According to Webster, the difference boils down to pretty much if the clause makes sense on its own:

  • Independent: We arrived early to the party.
  • Dependent: when we arrived early to the party
  • Full sentence: The host was surprised when we arrived early to the party.

or:

  • Independent: The store doesn’t open until 10:00 AM.
  • Dependent: since the store doesn’t open until 10:00 AM
  • Full sentence: Since the store doesn’t open until 10:00 AM, we have time to get some breakfast first.

Other sources say it's all about the "dependent marker word" that introduces it:

  • When Jim studied in the Sweet Shop for his chemistry quiz, it was very noisy.

But to me this seems like a circular logic: you know a clause is subordinate (dependent), because it was introduced by a subordinating conjunction, which you know is subordinating because it introduces a subordinate clause. Plus different European languages overlap in terms of conjunctions to a high degree, but the division is slightly different each time.
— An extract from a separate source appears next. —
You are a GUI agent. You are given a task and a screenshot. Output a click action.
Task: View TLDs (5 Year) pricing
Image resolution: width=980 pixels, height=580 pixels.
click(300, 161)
The “full idea” test basically is basically taking a whole clause (with the conjunction) and seeing if it “makes sense” on its own. But let me take some discontinuous/correlative conjunctions (which in English tradition are pretty much synonymous with coordinating conjunctions, ignoring the if … then structure), i.e.:

  • Sentence 1: Either he is crazy.
  • Sentence 2: Or he is courages.
  • Full sentence: Either he is crazy or he is courageous.

How does a stand-alone sentence make sense starting with either more than one beginning with when? You can go to reordering clauses withing a sentence (initial position and all that), but that is a syntactic idea, not semantic-functional, plus there are borderline cases.

Am I missing an obvious way to determine the type of conjunctions?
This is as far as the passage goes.